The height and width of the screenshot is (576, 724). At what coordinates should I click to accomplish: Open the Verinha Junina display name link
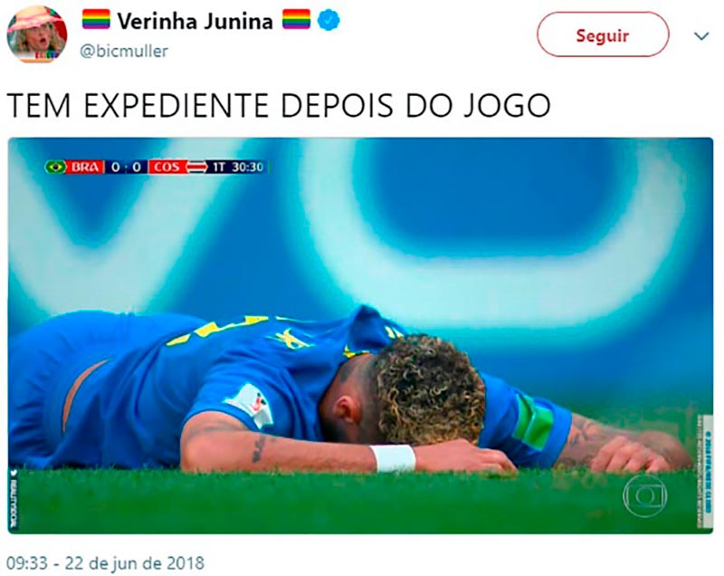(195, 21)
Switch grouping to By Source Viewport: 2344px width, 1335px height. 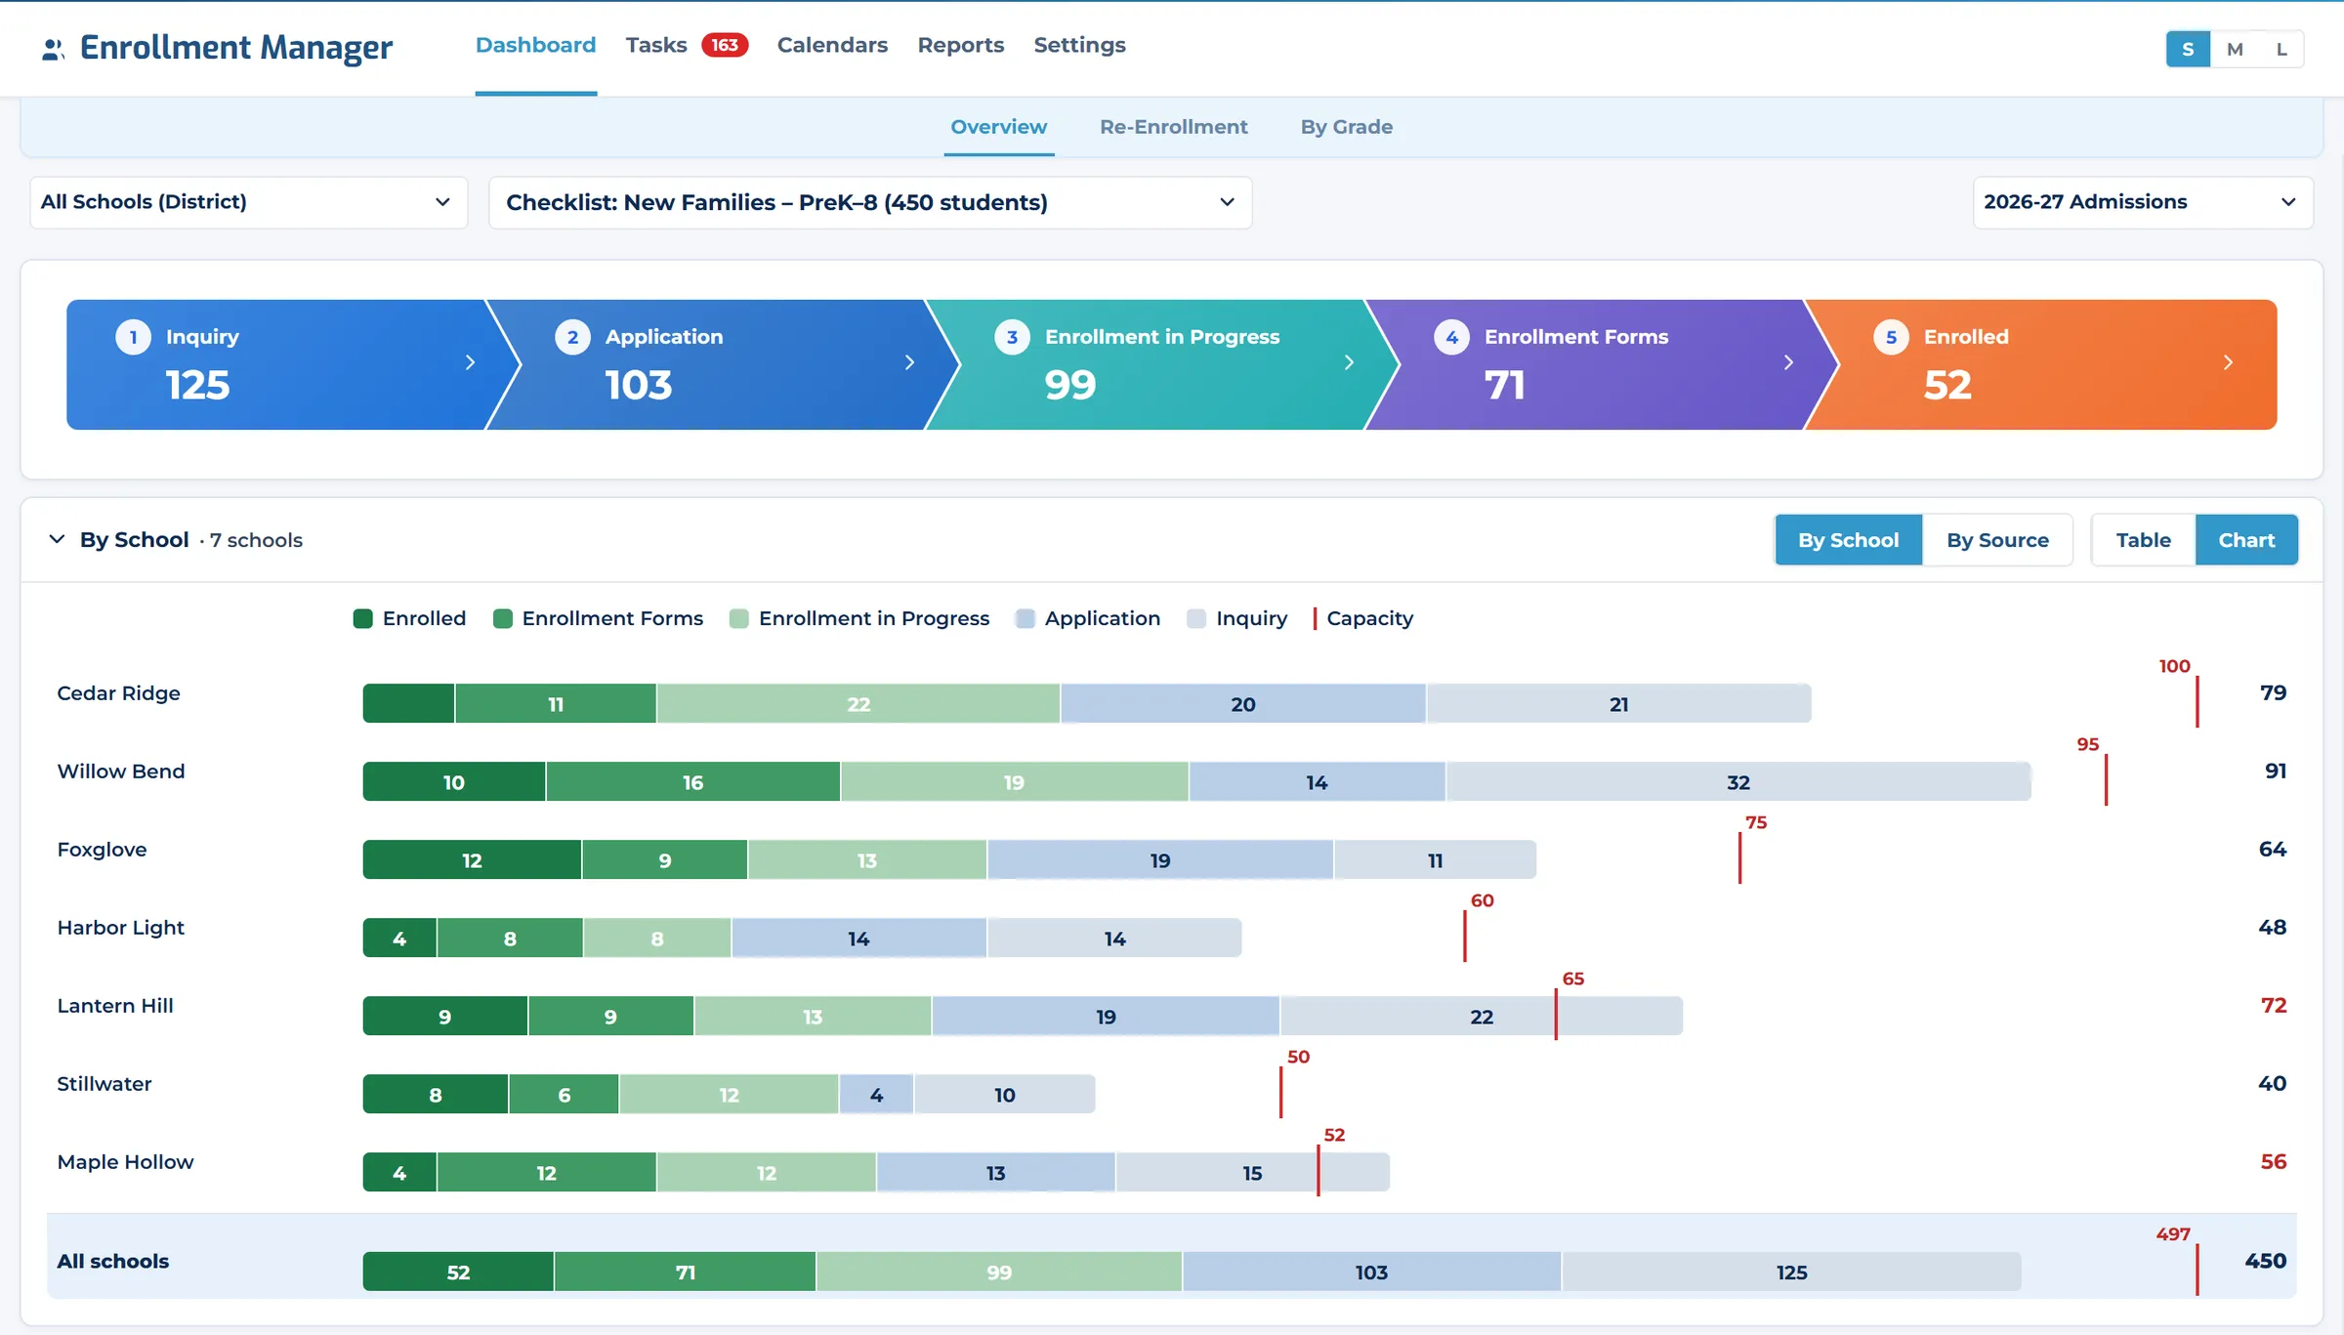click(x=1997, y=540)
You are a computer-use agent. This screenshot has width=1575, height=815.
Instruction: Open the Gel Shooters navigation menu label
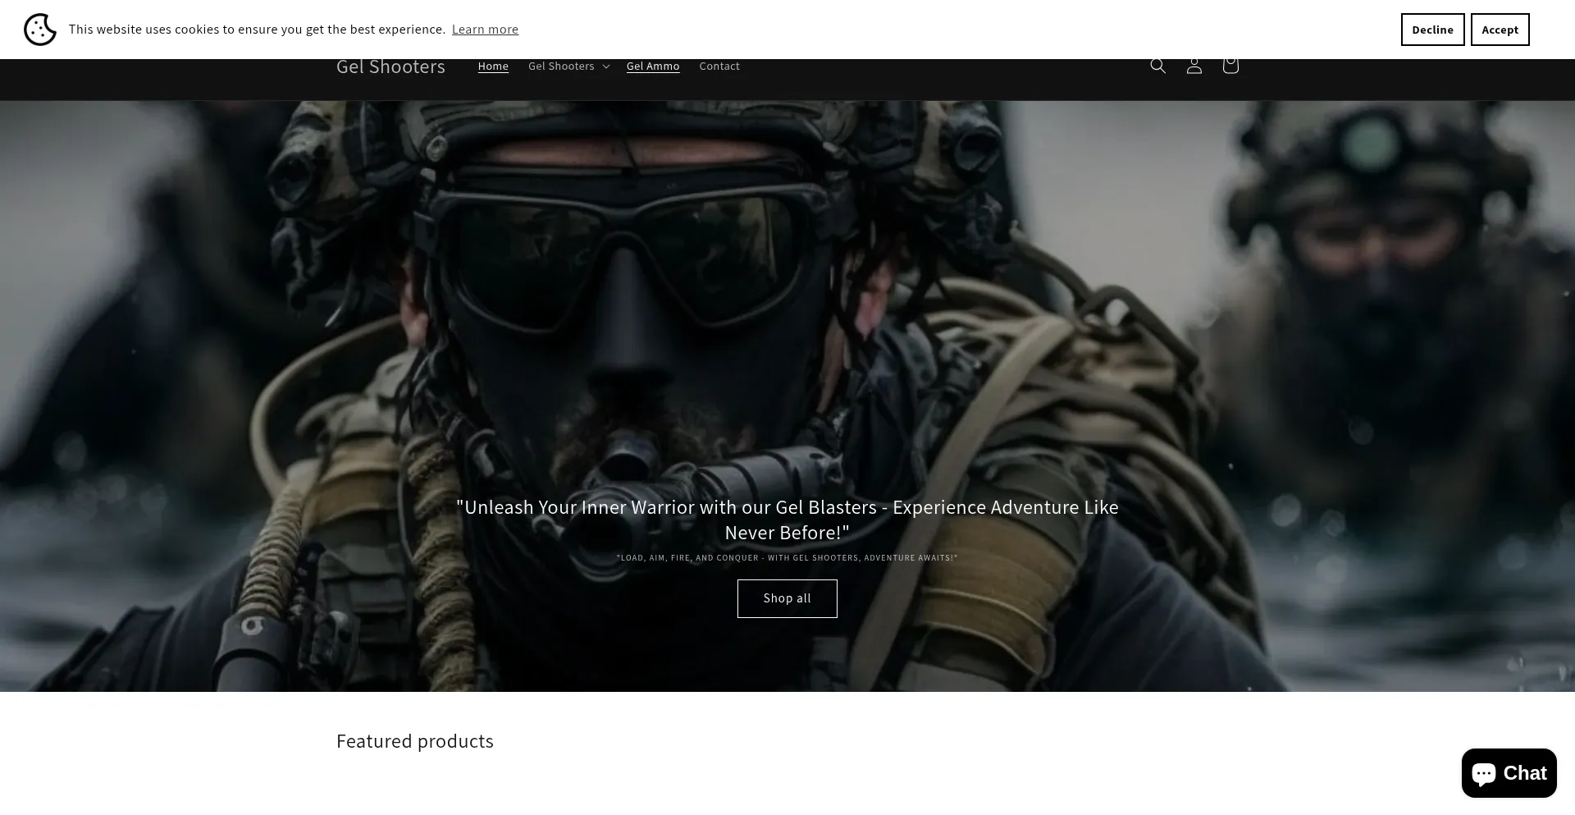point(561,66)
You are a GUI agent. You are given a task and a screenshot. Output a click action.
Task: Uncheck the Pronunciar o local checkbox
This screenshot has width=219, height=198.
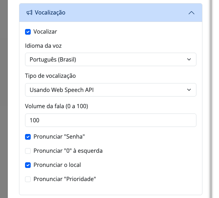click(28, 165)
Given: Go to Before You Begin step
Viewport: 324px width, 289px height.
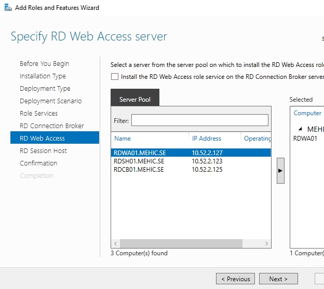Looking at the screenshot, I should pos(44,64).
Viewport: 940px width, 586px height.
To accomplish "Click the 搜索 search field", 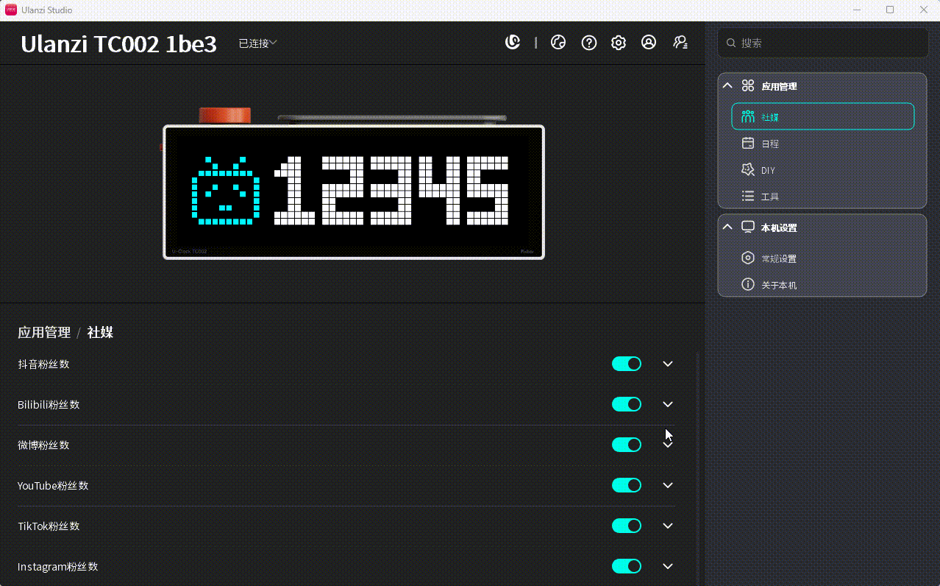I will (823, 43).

* * *

> AIM OF THE TASK: Which lines in the listing above include the string "agent"? Copy each of them.

> TASK OUTPUT:
You are a computer-use agent. This screenshot has width=1575, height=815.
You are a GUI agent. You are given a task and a screenshot. Output a click action.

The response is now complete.